* **WHAT YOU HAVE TO DO**: Every line below is to be quoted exactly, with nothing added or dropped.

* **AVAILABLE DATA**:

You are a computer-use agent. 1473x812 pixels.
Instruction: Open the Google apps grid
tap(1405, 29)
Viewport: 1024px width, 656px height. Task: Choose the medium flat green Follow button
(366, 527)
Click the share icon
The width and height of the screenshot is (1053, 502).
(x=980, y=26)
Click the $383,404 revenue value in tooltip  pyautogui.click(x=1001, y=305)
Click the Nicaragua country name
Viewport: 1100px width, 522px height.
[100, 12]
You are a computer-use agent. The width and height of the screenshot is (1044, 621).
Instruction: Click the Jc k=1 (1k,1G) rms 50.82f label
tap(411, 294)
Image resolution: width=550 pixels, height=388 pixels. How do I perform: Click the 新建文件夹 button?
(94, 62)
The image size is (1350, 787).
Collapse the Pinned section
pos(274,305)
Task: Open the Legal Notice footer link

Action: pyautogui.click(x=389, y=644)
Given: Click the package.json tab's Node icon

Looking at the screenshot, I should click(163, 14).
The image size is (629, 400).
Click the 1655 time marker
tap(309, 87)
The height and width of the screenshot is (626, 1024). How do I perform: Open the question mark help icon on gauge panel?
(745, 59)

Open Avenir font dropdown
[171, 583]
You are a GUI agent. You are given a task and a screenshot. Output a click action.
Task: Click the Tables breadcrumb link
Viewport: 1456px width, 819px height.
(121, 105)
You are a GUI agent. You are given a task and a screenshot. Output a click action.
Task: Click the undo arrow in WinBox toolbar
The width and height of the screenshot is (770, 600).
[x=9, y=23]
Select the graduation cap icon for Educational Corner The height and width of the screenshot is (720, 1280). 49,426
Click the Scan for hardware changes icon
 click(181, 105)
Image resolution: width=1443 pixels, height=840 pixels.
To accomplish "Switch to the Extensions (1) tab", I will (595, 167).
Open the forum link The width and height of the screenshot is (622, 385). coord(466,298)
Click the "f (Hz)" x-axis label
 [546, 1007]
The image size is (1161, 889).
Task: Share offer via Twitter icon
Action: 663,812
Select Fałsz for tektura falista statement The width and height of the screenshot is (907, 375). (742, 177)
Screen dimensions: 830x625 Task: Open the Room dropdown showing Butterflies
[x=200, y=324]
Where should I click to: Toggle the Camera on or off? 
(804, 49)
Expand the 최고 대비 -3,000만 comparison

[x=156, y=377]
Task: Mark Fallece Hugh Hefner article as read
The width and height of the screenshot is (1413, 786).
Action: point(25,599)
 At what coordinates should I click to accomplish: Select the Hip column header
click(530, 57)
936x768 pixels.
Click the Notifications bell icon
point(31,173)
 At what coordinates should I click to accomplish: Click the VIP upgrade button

* **PROBLEM SOLUTION**:
You are a computer-use agent. 1473x812 pixels.
Instruction: Open the Google apps grid
tap(1405, 29)
Viewport: 1024px width, 656px height. Task: Choose the medium flat green Follow button
(366, 527)
Click the share icon
The width and height of the screenshot is (1053, 502).
(x=980, y=26)
Click the $383,404 revenue value in tooltip  pyautogui.click(x=1001, y=305)
Click the Nicaragua country name
Viewport: 1100px width, 522px height.
[100, 12]
You are a computer-use agent. The width and height of the screenshot is (1044, 621).
Instruction: Click the Jc k=1 (1k,1G) rms 50.82f label
tap(411, 294)
Image resolution: width=550 pixels, height=388 pixels. How do I perform: Click the 新建文件夹 button?
(94, 62)
The image size is (1350, 787).
Collapse the Pinned section
pos(274,305)
Task: Open the Legal Notice footer link

Action: pyautogui.click(x=389, y=644)
Given: Click the package.json tab's Node icon

Looking at the screenshot, I should click(163, 14).
The image size is (629, 400).
Click the 1655 time marker
tap(309, 87)
The height and width of the screenshot is (626, 1024). How do I perform: Open the question mark help icon on gauge panel?
(745, 59)

Open Avenir font dropdown
[171, 583]
You are a GUI agent. You are given a task and a screenshot. Output a click action.
Task: Click the Tables breadcrumb link
Viewport: 1456px width, 819px height.
(121, 105)
You are a GUI agent. You are given a task and a screenshot. Output a click action.
Task: Click the undo arrow in WinBox toolbar
The width and height of the screenshot is (770, 600).
[x=9, y=23]
Select the graduation cap icon for Educational Corner The height and width of the screenshot is (720, 1280). 49,426
Click the Scan for hardware changes icon
 click(181, 105)
Image resolution: width=1443 pixels, height=840 pixels.
To accomplish "Switch to the Extensions (1) tab", I will (595, 167).
Open the forum link The width and height of the screenshot is (622, 385). coord(466,298)
Click the "f (Hz)" x-axis label
 [546, 1007]
The image size is (1161, 889).
Task: Share offer via Twitter icon
Action: 663,812
Select Fałsz for tektura falista statement The width and height of the screenshot is (907, 375). (742, 177)
Screen dimensions: 830x625 Task: Open the Room dropdown showing Butterflies
[x=200, y=324]
Where should I click to: Toggle the Camera on or off? 
(804, 49)
Expand the 최고 대비 -3,000만 comparison

[x=156, y=377]
Task: Mark Fallece Hugh Hefner article as read
The width and height of the screenshot is (1413, 786).
Action: point(25,599)
 At what coordinates should I click to accomplish: Select the Hip column header
click(530, 57)
936x768 pixels.
Click the Notifications bell icon
point(31,173)
 At what coordinates should I click to accomplish: Click the VIP upgrade button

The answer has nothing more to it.